Atmospheric Moisture Transports from Ocean to Land and Global Energy Flows in Reanalyses

Abstract

Abstract An assessment is made of the global energy and hydrological cycles from eight current atmospheric reanalyses and their depiction of changes over time. A brief evaluation of the water and energy cycles in the latest version of the NCAR climate model referred to as CCSM4 is also given. The focus is on the mean ocean, land, and global precipitation P; the corresponding evaporation E; their difference corresponding to the surface freshwater flux E–P; and the vertically integrated atmospheric moisture transports.

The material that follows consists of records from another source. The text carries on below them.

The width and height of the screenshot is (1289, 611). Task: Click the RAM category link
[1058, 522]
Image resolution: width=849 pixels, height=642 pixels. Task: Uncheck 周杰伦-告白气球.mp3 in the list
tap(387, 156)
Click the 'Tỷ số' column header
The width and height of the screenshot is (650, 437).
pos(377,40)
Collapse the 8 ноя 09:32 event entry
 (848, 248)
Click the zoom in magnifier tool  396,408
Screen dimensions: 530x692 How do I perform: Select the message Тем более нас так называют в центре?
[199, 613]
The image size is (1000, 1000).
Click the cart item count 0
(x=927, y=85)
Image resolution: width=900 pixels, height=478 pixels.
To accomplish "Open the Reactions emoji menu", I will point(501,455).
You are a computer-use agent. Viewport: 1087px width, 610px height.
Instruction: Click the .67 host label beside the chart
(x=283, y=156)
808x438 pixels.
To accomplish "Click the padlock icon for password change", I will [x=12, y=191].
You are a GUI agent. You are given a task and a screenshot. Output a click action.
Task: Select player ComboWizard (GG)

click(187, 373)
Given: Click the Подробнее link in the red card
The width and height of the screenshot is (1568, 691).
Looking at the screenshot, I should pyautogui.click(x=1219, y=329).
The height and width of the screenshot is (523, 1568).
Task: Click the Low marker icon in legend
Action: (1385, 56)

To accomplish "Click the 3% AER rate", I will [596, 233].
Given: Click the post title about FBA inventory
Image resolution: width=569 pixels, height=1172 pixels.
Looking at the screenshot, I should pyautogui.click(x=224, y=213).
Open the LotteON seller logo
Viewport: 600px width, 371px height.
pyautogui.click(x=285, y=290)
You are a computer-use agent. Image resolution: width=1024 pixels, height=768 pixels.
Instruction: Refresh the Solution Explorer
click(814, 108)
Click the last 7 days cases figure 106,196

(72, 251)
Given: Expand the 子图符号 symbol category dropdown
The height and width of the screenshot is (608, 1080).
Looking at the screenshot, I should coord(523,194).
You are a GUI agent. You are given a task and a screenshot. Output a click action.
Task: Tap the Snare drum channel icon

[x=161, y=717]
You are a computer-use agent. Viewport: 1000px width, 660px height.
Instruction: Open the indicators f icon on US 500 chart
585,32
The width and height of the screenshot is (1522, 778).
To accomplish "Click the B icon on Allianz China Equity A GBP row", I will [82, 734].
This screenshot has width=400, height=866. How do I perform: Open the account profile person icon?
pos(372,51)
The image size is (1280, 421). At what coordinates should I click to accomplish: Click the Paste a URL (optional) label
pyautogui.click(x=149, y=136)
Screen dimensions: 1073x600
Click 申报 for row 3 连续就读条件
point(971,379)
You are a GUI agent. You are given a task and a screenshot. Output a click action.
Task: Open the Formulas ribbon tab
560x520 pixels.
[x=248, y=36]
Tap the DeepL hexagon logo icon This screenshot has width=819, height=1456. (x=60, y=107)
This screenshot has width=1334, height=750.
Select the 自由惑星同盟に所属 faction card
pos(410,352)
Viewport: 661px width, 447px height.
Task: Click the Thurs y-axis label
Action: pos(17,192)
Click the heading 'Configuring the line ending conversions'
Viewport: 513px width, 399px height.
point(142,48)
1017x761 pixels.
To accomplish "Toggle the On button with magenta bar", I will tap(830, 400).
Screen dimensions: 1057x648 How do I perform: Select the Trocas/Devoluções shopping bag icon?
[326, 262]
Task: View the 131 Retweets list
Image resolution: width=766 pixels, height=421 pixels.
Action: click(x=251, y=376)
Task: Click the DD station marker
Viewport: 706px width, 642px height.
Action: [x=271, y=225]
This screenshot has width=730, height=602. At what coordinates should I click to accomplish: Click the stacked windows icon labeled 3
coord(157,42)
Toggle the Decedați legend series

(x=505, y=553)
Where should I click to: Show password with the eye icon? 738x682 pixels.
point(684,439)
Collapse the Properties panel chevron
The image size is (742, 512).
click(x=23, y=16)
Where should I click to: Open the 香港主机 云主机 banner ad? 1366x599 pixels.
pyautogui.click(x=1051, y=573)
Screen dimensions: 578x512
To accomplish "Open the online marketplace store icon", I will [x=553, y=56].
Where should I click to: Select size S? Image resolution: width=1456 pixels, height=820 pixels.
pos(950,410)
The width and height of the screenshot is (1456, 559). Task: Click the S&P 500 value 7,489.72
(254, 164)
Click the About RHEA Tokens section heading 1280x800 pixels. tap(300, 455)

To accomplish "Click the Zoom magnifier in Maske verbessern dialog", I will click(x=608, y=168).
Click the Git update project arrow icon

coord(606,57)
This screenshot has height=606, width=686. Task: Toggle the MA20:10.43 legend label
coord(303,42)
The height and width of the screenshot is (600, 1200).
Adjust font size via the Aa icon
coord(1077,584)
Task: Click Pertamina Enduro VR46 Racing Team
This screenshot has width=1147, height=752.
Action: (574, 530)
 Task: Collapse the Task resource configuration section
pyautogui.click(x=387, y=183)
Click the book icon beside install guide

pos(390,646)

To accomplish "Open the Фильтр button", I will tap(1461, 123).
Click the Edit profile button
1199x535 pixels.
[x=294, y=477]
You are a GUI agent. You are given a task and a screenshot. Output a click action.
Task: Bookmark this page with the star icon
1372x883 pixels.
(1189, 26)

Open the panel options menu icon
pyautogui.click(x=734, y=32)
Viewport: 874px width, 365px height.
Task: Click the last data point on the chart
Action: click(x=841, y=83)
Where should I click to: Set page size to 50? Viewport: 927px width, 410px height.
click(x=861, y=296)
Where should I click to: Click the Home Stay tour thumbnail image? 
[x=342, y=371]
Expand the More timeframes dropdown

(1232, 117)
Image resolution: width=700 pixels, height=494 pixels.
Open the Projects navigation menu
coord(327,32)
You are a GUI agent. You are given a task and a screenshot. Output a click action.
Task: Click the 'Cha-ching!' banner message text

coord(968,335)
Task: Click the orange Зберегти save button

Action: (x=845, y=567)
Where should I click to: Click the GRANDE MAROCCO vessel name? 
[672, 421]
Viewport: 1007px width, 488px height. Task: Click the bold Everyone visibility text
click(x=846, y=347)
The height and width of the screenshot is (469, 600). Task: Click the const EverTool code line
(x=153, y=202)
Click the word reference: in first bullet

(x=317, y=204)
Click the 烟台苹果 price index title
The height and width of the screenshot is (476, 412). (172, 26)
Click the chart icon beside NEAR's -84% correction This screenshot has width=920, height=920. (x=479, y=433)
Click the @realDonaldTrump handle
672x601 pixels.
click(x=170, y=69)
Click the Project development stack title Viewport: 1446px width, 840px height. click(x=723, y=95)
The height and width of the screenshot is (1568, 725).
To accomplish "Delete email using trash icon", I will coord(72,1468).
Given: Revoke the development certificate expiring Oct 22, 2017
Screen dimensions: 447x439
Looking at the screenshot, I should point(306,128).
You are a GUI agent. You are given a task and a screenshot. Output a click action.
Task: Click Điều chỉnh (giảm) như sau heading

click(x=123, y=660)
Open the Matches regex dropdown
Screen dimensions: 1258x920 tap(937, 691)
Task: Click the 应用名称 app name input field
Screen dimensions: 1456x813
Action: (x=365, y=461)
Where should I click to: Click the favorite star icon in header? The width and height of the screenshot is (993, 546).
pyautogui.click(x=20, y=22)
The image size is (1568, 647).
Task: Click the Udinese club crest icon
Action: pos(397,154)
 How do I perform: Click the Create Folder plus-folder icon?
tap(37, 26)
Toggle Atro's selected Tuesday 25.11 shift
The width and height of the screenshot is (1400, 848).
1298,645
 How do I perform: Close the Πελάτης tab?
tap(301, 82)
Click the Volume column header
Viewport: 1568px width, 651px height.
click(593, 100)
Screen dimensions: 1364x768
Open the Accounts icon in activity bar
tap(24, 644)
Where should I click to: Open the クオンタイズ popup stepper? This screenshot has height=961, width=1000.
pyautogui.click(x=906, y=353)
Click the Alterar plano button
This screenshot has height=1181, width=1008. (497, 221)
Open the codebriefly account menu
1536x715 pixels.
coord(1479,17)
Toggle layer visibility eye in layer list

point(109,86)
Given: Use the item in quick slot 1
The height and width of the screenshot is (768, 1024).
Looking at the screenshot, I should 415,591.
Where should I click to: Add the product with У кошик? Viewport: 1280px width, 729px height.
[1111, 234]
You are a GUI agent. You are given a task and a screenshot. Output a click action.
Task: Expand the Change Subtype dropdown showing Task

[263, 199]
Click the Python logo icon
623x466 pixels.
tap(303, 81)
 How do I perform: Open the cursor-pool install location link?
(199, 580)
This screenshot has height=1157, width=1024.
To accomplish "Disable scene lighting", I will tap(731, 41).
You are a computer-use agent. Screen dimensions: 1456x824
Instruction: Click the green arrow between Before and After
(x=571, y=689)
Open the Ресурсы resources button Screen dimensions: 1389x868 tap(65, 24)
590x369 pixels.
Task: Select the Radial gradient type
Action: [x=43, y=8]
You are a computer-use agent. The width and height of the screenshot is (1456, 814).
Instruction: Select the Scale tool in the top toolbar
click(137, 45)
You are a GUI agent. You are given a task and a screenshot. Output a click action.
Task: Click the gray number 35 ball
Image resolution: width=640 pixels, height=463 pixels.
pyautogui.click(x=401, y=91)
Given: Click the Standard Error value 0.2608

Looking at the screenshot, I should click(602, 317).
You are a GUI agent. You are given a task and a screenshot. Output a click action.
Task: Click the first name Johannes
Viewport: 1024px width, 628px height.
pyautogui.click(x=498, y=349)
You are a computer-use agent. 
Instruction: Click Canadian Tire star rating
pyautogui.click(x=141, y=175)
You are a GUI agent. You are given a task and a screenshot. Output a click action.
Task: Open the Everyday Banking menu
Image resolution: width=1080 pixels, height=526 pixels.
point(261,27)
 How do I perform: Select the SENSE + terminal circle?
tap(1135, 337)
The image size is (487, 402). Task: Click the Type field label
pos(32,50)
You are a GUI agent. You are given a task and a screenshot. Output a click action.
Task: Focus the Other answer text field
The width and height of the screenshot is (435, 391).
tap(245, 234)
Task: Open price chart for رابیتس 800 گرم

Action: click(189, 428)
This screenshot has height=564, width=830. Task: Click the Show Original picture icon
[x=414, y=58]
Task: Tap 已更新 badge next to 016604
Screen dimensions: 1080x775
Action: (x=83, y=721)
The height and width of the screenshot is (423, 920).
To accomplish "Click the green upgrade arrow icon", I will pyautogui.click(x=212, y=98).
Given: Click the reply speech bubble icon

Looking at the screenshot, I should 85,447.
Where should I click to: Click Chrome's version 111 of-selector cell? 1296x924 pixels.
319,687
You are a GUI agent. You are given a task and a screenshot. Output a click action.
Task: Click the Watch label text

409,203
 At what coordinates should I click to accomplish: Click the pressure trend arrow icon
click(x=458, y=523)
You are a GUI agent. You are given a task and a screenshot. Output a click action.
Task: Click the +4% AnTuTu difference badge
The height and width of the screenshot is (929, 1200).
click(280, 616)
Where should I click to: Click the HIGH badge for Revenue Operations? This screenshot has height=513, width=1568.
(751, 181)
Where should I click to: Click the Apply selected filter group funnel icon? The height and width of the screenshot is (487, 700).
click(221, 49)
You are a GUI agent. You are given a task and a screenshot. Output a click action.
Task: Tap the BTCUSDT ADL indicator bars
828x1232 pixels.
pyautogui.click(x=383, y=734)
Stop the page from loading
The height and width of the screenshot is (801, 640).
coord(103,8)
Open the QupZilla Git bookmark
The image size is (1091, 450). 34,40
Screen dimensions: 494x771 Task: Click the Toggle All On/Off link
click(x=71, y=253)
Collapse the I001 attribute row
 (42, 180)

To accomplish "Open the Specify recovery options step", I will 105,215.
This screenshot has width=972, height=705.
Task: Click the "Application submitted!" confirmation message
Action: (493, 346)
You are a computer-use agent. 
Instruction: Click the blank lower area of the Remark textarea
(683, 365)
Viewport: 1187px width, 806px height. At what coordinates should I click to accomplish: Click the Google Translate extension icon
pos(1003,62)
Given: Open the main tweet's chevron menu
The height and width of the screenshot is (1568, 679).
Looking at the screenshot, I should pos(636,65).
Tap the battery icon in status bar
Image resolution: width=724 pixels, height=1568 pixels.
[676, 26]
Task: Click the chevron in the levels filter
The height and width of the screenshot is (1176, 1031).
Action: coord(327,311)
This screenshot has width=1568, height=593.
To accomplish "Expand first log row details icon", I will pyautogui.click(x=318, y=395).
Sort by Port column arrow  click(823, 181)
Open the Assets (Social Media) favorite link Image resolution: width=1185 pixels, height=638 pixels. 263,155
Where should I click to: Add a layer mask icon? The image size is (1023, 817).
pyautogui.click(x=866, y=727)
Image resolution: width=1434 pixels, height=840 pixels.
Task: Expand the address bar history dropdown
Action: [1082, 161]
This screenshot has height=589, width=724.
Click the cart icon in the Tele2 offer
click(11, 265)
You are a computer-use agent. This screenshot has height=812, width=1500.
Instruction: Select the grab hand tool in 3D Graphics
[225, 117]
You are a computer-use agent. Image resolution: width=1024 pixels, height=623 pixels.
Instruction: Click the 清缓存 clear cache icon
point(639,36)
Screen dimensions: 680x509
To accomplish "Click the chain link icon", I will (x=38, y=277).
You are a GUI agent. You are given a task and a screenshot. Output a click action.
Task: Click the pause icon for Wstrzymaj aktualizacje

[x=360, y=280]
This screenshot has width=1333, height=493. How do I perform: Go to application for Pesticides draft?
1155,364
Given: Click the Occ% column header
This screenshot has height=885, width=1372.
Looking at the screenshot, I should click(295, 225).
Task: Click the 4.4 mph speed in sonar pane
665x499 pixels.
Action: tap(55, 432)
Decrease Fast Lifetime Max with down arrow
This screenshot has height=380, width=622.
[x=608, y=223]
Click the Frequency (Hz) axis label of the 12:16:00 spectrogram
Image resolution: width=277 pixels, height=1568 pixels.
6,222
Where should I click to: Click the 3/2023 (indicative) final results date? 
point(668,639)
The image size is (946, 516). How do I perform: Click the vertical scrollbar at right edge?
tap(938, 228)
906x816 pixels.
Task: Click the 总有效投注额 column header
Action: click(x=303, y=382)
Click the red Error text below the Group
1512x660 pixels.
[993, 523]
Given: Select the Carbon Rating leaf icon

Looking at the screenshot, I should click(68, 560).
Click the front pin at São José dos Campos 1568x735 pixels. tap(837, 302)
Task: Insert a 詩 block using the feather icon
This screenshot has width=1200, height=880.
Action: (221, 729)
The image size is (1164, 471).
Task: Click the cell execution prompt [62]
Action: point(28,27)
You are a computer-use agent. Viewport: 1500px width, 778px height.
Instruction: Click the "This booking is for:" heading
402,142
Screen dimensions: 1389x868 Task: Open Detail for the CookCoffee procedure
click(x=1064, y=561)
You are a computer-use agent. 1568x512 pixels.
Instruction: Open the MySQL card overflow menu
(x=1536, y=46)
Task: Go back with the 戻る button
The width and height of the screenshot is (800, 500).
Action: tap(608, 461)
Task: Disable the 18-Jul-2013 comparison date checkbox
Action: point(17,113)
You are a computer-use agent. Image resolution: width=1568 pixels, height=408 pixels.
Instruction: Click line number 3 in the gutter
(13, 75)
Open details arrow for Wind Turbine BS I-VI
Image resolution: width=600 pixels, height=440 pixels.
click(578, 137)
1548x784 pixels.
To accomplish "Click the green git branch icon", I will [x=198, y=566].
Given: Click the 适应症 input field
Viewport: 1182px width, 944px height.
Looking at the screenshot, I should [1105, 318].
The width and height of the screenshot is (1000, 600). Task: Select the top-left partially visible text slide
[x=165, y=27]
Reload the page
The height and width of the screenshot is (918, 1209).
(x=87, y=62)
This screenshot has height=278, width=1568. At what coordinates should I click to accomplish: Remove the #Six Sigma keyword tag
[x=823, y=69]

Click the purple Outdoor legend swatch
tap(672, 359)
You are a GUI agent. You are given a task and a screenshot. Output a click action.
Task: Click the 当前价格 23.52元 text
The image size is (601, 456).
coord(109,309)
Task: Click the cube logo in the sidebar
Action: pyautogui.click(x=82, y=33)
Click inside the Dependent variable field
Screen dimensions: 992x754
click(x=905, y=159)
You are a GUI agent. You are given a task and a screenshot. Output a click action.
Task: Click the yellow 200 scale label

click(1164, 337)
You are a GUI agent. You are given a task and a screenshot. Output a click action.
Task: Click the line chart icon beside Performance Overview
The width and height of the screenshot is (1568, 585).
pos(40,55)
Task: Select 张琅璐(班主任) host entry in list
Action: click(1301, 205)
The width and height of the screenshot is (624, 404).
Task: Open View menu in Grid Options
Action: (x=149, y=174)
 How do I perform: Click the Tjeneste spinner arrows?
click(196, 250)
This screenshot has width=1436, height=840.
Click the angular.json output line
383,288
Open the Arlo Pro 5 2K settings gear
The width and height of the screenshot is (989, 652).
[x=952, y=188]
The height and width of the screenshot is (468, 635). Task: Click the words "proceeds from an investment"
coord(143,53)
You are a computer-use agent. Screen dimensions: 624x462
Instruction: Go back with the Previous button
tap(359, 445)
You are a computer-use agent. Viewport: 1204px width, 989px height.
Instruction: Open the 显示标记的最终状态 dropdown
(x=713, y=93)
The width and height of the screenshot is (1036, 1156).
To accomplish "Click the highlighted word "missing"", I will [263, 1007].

Using the model-based P and E, the time- and area-average E–P for the oceans, P–E for land, and the moisture transport from ocean to land should all be identical but are not close in most reanalyses, and often differ significantly from observational estimates of the surface return flow based on net river discharge into the oceans. Their differences reveal outstanding issues with atmospheric models and their biases, which are manifested as analysis increments in the reanalyses. The NCAR CCSM4, along with most reanalysis models, the exception being MERRA, has too-intense water cycling (P and E) over the ocean although ocean-to-land transports are very close to observed. Precipitation from reanalyses that assimilate moisture from satellite observations exhibits large changes identified with the changes in the observing system, as new and improved temperature and water vapor channels are assimilated and, while P improves after about 2002, E–P does not. Discrepancies among hydrological cycle components arise from analysis increments that can add or subtract moisture. The large-scale moisture budget divergences are more stable in time and similar across reanalyses than model-based estimates of E–P. Results are consistent with the view that recycling of moisture is too large in most models and the lifetime of moisture is too short. For the energy cycle, most reanalyses have spurious imbalances of ~10 W m−2 within the atmosphere, and ~5–10 W m−2 in net fluxes into the surface and to space. Major improvements are needed in model treatment and assimilation of moisture, and surface fluxes from reanalyses should only be used with great caution.